Input data:
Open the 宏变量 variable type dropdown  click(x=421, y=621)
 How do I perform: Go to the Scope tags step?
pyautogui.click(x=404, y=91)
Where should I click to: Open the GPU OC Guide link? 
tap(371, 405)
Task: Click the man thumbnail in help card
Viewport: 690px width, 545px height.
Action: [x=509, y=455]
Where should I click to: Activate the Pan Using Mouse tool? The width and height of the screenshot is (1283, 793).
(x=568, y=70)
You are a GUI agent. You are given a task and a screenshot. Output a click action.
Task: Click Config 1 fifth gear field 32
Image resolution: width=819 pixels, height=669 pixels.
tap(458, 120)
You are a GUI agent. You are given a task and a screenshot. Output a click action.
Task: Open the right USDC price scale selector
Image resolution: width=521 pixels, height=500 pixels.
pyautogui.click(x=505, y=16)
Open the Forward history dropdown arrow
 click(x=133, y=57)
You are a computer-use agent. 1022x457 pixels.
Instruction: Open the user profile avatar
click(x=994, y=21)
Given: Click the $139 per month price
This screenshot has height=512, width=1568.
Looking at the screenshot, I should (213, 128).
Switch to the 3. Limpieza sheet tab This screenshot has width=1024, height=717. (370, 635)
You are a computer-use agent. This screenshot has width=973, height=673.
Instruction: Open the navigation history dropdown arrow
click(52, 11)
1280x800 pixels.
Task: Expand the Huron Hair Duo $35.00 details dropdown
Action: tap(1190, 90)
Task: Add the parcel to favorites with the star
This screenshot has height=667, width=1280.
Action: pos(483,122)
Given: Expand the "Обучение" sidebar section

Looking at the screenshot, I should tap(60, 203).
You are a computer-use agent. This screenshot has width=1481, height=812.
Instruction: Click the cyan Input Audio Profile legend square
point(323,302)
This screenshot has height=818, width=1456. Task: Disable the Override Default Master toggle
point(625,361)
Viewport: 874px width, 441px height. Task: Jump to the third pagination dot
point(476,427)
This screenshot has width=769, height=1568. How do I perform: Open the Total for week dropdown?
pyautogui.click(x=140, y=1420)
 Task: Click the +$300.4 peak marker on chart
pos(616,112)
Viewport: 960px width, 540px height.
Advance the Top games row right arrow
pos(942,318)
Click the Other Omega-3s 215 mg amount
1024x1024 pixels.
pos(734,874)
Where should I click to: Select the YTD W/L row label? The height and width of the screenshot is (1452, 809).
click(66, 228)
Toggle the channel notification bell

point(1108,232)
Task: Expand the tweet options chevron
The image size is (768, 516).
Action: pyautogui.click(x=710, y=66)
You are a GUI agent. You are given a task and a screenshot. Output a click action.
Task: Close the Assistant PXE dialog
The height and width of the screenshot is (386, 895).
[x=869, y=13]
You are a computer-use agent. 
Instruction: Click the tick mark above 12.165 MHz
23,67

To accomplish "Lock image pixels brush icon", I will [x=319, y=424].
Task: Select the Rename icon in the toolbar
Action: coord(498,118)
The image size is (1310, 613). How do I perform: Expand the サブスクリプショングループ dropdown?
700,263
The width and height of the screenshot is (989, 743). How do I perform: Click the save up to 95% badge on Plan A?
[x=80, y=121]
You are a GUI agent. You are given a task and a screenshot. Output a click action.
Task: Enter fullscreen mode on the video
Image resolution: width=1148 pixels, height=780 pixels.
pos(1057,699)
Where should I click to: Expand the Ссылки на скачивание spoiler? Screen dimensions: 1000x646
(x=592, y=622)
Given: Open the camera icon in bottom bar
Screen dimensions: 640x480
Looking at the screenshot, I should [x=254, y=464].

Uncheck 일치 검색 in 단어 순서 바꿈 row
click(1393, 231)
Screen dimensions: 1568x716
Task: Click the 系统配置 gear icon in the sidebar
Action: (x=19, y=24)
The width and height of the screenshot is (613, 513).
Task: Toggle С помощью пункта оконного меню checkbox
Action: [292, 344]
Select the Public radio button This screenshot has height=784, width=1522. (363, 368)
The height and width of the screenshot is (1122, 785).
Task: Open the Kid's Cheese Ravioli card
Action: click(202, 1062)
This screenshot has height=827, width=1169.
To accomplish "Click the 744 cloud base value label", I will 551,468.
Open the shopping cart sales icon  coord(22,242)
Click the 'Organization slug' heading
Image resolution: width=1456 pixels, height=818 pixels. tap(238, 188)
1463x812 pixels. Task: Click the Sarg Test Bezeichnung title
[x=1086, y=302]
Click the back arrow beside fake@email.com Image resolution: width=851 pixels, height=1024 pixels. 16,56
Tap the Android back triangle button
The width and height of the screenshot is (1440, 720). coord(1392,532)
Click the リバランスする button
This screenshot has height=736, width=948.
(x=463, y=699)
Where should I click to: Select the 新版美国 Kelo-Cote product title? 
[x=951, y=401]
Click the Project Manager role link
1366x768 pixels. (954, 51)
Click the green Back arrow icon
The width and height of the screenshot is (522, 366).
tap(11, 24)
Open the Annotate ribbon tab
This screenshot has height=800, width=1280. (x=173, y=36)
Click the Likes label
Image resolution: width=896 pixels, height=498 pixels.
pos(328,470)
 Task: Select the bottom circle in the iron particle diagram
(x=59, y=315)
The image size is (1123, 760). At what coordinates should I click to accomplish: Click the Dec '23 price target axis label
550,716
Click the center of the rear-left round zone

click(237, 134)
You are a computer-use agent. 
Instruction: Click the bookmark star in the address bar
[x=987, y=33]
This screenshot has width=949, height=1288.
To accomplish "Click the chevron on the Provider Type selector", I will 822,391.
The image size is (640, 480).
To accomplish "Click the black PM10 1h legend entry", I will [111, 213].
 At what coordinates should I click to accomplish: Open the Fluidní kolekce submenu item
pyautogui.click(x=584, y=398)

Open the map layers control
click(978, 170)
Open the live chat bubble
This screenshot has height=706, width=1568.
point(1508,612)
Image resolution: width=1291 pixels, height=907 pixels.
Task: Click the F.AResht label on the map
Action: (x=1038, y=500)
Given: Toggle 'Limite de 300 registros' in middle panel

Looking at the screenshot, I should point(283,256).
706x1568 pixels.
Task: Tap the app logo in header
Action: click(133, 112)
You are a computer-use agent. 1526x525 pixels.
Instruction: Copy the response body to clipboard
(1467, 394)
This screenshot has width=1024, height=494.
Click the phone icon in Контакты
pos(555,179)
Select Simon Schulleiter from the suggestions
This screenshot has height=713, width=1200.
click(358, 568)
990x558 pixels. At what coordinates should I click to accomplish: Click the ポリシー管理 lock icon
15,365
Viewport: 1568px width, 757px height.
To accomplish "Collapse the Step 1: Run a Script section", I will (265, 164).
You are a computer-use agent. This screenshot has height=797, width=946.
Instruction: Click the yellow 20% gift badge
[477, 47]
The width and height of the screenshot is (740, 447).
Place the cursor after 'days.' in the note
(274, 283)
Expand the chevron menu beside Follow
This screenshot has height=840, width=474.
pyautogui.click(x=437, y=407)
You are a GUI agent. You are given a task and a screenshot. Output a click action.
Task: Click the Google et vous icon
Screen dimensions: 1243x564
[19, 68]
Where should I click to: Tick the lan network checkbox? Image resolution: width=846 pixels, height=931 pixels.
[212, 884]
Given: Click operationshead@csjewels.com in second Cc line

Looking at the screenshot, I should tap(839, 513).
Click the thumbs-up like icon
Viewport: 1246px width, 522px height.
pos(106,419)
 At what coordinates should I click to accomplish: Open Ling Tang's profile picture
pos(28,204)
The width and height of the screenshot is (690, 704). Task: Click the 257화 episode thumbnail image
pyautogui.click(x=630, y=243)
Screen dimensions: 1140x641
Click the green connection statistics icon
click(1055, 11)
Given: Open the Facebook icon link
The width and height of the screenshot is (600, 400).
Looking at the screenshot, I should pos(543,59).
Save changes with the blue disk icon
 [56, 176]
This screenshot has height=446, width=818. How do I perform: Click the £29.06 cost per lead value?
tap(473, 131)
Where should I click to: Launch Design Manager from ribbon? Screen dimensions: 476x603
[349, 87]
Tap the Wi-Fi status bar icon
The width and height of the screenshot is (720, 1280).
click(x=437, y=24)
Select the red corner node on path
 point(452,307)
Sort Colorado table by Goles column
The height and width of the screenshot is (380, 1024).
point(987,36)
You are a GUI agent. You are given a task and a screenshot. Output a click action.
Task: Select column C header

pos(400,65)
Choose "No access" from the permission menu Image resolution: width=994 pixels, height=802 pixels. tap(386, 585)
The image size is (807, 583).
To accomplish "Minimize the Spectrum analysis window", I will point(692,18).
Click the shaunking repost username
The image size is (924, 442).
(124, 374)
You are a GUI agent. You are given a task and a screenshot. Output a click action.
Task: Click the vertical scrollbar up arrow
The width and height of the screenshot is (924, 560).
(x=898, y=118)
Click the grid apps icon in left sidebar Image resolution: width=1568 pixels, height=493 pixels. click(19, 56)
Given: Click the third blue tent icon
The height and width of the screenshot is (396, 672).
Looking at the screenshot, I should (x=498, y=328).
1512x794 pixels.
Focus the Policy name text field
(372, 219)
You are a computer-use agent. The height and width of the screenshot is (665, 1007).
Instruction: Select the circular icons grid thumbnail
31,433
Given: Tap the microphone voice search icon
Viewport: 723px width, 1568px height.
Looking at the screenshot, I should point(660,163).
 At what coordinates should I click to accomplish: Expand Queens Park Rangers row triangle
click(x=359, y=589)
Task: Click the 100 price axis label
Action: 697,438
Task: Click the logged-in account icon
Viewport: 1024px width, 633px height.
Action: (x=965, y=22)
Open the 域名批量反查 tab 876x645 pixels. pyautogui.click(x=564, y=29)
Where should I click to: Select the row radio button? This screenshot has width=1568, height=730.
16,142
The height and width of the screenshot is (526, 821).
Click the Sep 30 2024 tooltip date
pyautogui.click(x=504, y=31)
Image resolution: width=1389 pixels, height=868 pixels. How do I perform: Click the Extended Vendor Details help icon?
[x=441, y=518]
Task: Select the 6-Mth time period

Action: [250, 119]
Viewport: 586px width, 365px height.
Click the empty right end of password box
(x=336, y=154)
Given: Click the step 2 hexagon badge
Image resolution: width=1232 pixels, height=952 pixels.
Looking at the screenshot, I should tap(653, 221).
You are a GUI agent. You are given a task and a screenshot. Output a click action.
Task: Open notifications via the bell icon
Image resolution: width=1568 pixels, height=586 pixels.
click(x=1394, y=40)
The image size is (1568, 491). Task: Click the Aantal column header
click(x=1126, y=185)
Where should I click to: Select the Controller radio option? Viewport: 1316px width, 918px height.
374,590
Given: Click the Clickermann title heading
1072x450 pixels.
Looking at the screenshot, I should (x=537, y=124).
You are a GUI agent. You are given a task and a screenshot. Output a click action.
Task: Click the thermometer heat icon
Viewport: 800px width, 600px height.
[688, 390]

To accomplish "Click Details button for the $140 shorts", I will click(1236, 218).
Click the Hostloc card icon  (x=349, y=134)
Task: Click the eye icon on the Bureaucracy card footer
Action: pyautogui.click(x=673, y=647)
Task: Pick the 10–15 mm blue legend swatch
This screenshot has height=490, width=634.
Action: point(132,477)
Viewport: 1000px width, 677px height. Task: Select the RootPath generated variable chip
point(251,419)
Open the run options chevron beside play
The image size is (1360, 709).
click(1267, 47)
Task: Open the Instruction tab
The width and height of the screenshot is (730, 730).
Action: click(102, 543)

What is expected:
Collect every line above that contains the word "computer".

Answer box:
You are a computer-use agent. 1022x457 pixels.
You are a computer-use agent. This screenshot has width=973, height=673.
You are a computer-use agent. This screenshot has width=1481, height=812.
You are a computer-use agent. 
You are a computer-use agent. 
You are a computer-use agent. 1526x525 pixels.
You are a computer-use agent. This screenshot has height=797, width=946.
You are a computer-use agent. The height and width of the screenshot is (665, 1007).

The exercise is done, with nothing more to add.